There was another talk in the gallery suggesting that a Non-Techie IT Manager is likely to use MS Exchange and a professional would use Lotus Notes. Its actually the Desktop user of yesterday, who has never seen the power of a UNIX / Mainframe, is the decision making authority in most places. He does not take any risks, does not annoy people by asking them to use new software, does not have the ability of doing a researched decision. He also typically has his own version of definition for "User Friendly", which MS easily expoits.

Any one knowing openExchange and whether it met any success??

Nov 13, 2005
9:05 AM EDT
dotmil: Outlook is the loss leader. Not Office. Office is their cash cow. If you recall Schedule + and Mail Client were native apps in Win 3.1 - Win 95.

Nov 13, 2005
12:04 PM EDT
I agree with Devnet.

People always talk about 'the Linux desktop break through" as if it were an event, like Christmas day, or the introduction of the Euro. But, I don't believe Linux break through will be an event lasting less than one month, or even less than a year. I think it happens / will happen very gradually. In other words, Linux desktop breakthrough already started (I added some Migrations in the LXer migration list, and from time to time you see companies switching). After Munich will have switched and all works for them, and when they start to save money, more 'groups' (government, companies) will switch.

Also, people are working on the Mozilla Lightning-project, which aims for a calendar integration in Thunderbird. At the moment Google employs people at OpenOffice, but they could better employ them at Mozilla to work to make Thunderbird a good replacement of Outlook.

Anyway, Linux on the desktop IS breaking through at the moment, but in such a gradually fashion, that it's hard to notice if you don't watch the migrations very close.

To stress this fact, I will share some of my migration-tracker bookmarks with you: This list follows Linux-migrations throughout the world, but is focused on Europe. If you scan the headlines, you will see what I mean. A very interesting site, which lists government open-source policies. As you can see when watching the flags of the countries, very much countries have an open-source policy, preferring open source above proprietary if both do the same. Newsforge's migration site.
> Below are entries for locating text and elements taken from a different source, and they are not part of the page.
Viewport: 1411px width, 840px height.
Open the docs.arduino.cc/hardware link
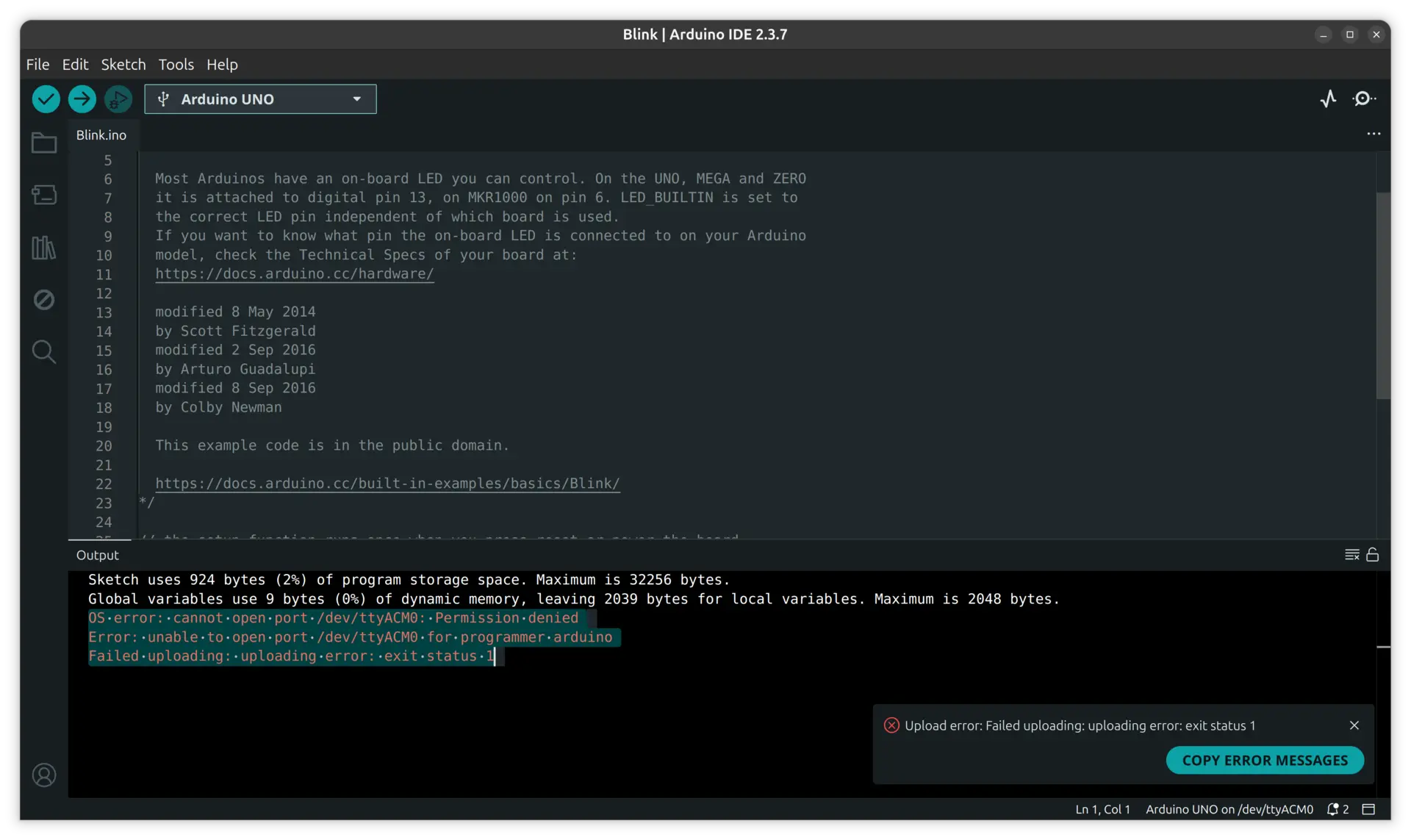[x=295, y=274]
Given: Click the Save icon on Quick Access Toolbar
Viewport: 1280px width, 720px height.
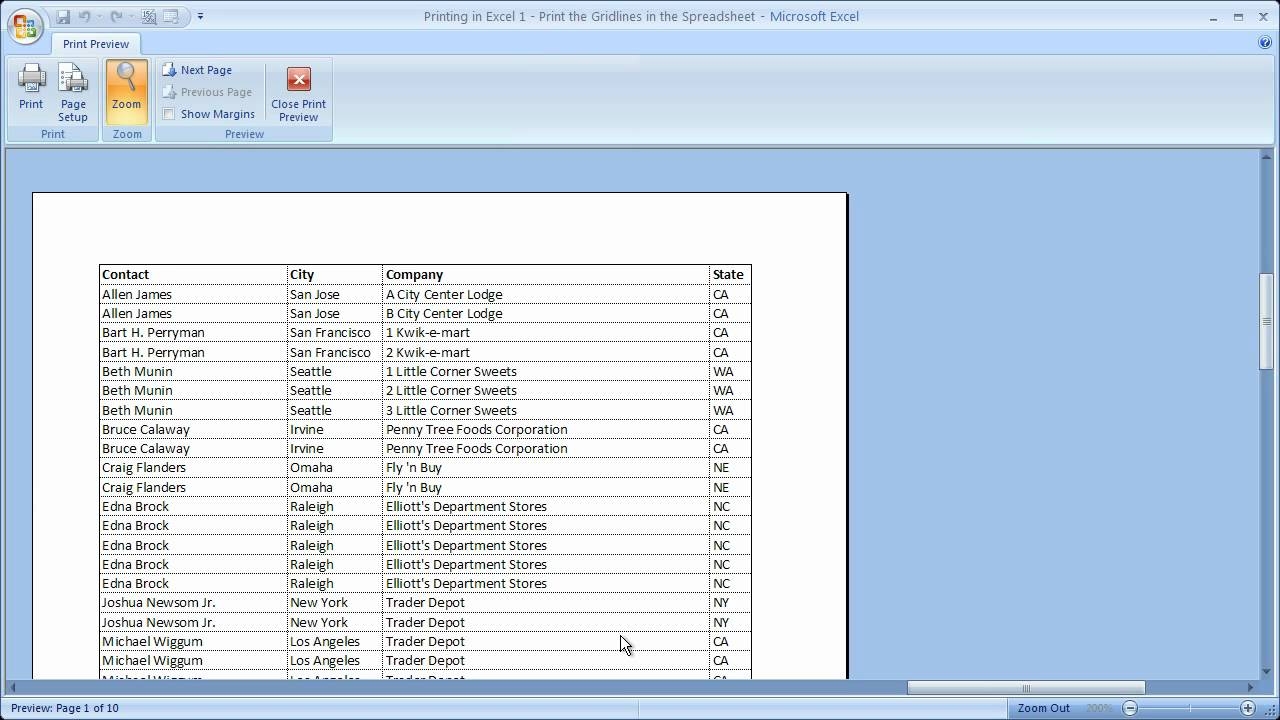Looking at the screenshot, I should coord(63,16).
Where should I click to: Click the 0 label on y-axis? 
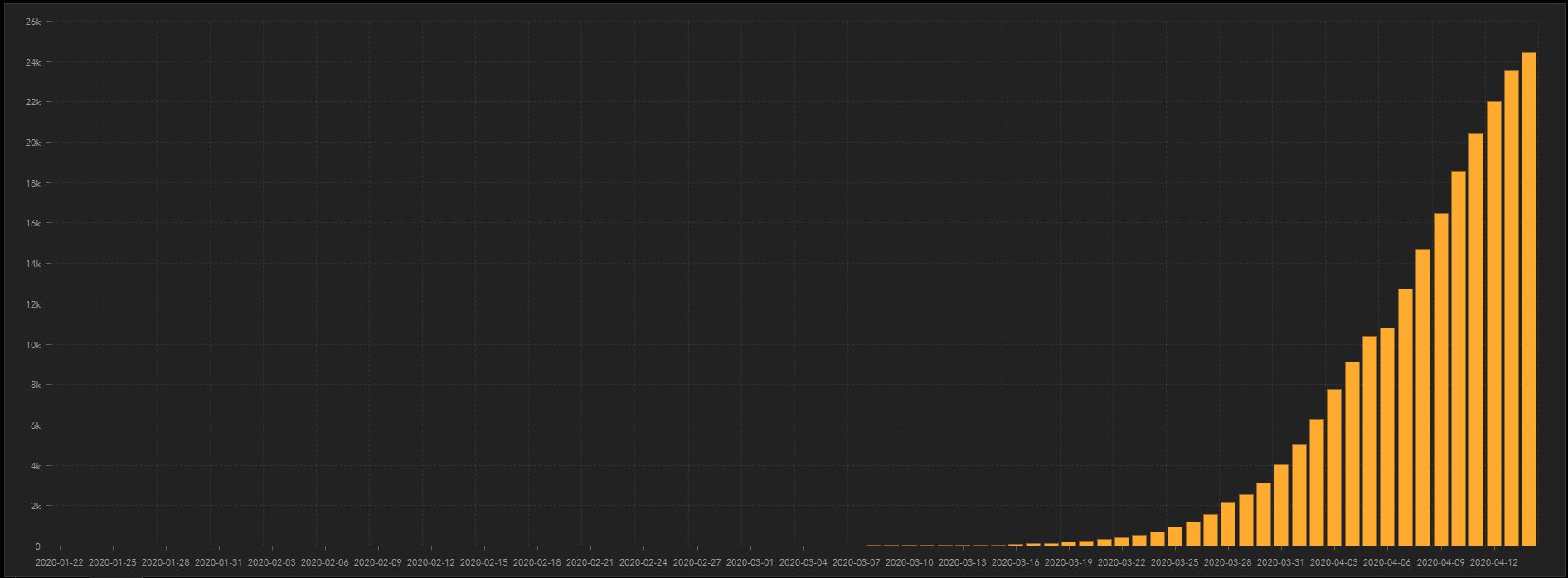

There's also a VERY lengthy pdf (which I failed to find the last few times I looked for it), which even tells about open-source policies in some African countries.

Last, but not least, we should notice, there's a difference in Linux breaking through worldwide, or in the US. The last is moving at a slower pace.

Nov 13, 2005
1:12 PM EDT
hkwint: The mistake I believe everyone in the Linux community makes has to do with a misunderstanding of Outlook in corporate mode. It's not anywhere close to the experience one has with Outlook in normal use.

The difference is so remarkable that I don't know if anyone can imagine it.

Outlook in corporate mode between enterprises is also different than the email experience we have in the world of RFC 822, etc.

Outlook in corporate mode is a very proprietary experience. It does things we can't do otherwsie and it looks and feels so different.

No matter how many people work on their own solutions, unless we can match the Outlook corporate workgroup mode, forget the enterprise desktop.